Al racket di Gela non si sfugge. Nemmeno se cambi gestione. Neanche se vai via per aprire un’altra attività commerciale, anzi tornano alla carica più audaci di prima ed impongono il pizzo anche sul nuovo esercizio. La conferma a questa linea di condotta giunge dalle risultanze investigative dell’operazione “Cuba Libre” con 24 persone arrestate, esponenti di Cosa Nostra (famiglie Emmanuello-Rinzivillo) e Stidda.
Per la magistratura di Caltanissetta, avrebbero sottoposto a continue richieste di pizzo (per le festività di Pasqua, Ferragosto e Natale) i titolari di due bar. Gli episodi risalgono agli anni scorsi, ed in particolar modo dal 1995 al 2006 e dal 2001 al 2006. La maggior parte degli indagati è già in carcere per reati specifici.
Tre erano liberi e sono stati arrestati: si tratta di Guido Argenti, 37 anni, ammanettato a Cremona; Nunzio Maganuco, 34 anni e Nunzio Mirko Licata, 31, scovato a Ghedi, in provincia di Brescia. Le altre ordinanze di custodia hanno interessato Giuseppe Ascia, 22 anni; Emanuele Bassora, 34; Massimo Carmelo Billizzi, 33; Roberto Di Stefano, 40; Rocco Crocifisso Bassora, 36 anni; Rocco Ferlenda, 38; Fortunato Ferracane e Marco Ferrigno di 36; Nicola Palena, 27; Salvatore Terlati, 34; Domenico Vullo, 32 anni. Dell’identico reato di estorsione, in concorso, continuata ed aggravata dal metodo mafioso, devono rispondere anche Gaetano Giuseppe Azzolina, 39 anni; Mariano Bonvissuto, 29; Gianluca Gammino, 34; Luca Luigi Incardona, 32; Carmelo Nicastro, 33; Samuele Rinzivillo, 25; Emanuele Aletta, 28 anni; Salvatore Burgio, 42; Crocifisso Smorta, 49 e Felice Marco Eros Turco di 20 anni.

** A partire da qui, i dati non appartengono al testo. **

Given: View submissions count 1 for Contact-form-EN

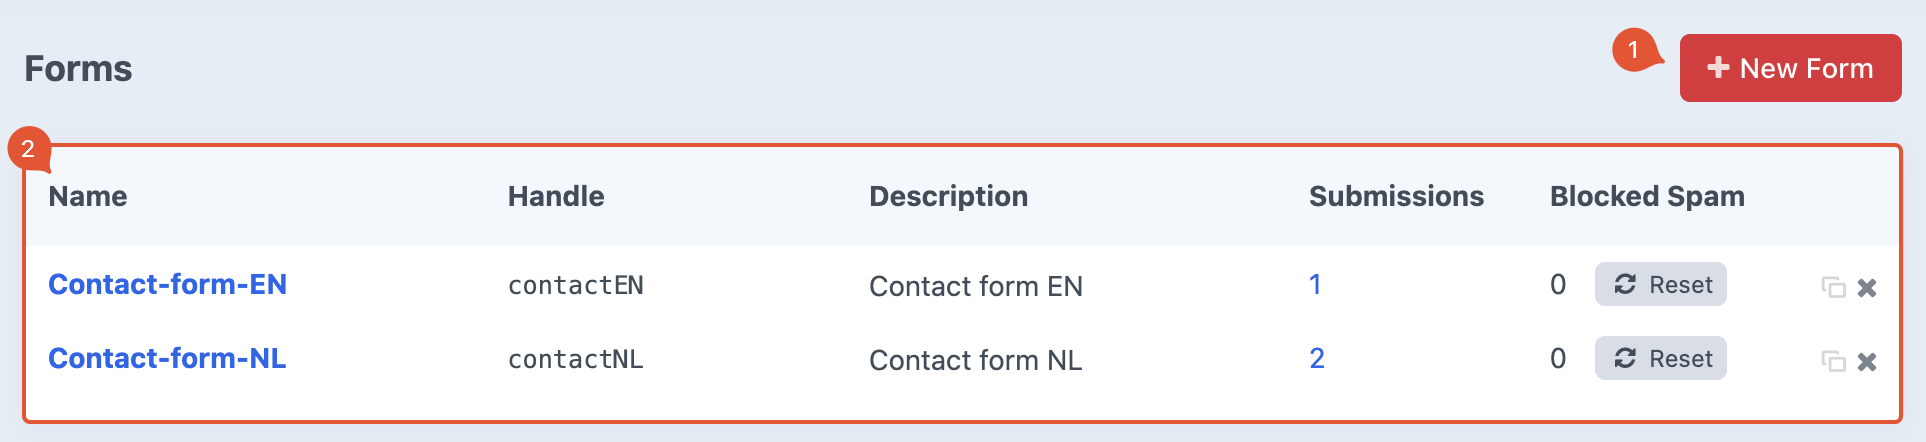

Secondo quanto emerge dall’indagine, suffragate dalle dichiarazioni delle vittime e dei collaboratori di giustizia, Rosario Trubia, Emanuele Terlati e Marcello Sultano e dall’attività di intelligence dell’associazione antiracket “Gaetano Giordano”, i soggetti incriminati nel blitz della scorsa notte, avrebbero estorto alle vittime, cifre ammontanti a 500 euro per ognuna delle attività gestite, per ogni festività. Ma non solo soldi, ma anche consumazione gratuita di alimenti e bevande e dolci tipici. Le vittime hanno subito gravi attentati incendiari, anche con il metodo “libanese”, cioè quello di dar fuoco ad un’automobile e di lanciarla contro l’ingresso principale dell’esercizio commerciale da colpire. Dicevamo che alla morsa opprimente delle estorsioni non si sfugge: il commerciante preso di mira inizialmente dalla mafia e che aveva puntualmente pagato, aveva ceduto, a distanza di qualche anno, il proprio locale. Al nuovo esercente, la mala ha chiesto nuovamente la tangente, pagata anche questa, per paura di ritorsioni. Ma non è finita qui: lo stesso esercente venditore quando ha deciso di aprire altri due bar, è stato avvicinato ancora prima che venissero inaugurati i nuovi locali e con metodi estremamente persuasivi venivano avanzate le richieste di pagamento del pizzo. La mafia ricorreva al credito gratuito dello stesso commerciante, trasformandolo in una sorta di finanziaria a costo zero. Gli portavano, infatti, assegni post-datati che lui puntualmente liquidava subito per paura, pur sapendo che molti di quei titoli sarebbero risultati non esigibili perché scoperti.
L’indagine è stata curata dal dirigente del Commissariato di Polizia di Gela, Angelo Bellomo; da Giovanni Giudice, dirigente della Sco (Sezione Criminalità Organizzata); Marco Staffa (dirigente della Squadra Mobile di Caltanissetta) e dal Commissario Capo Rosario Amarù (ex dirigente della sezione di Pg del Commissariato di Gela), adesso alla guida del Commissariato di Comiso.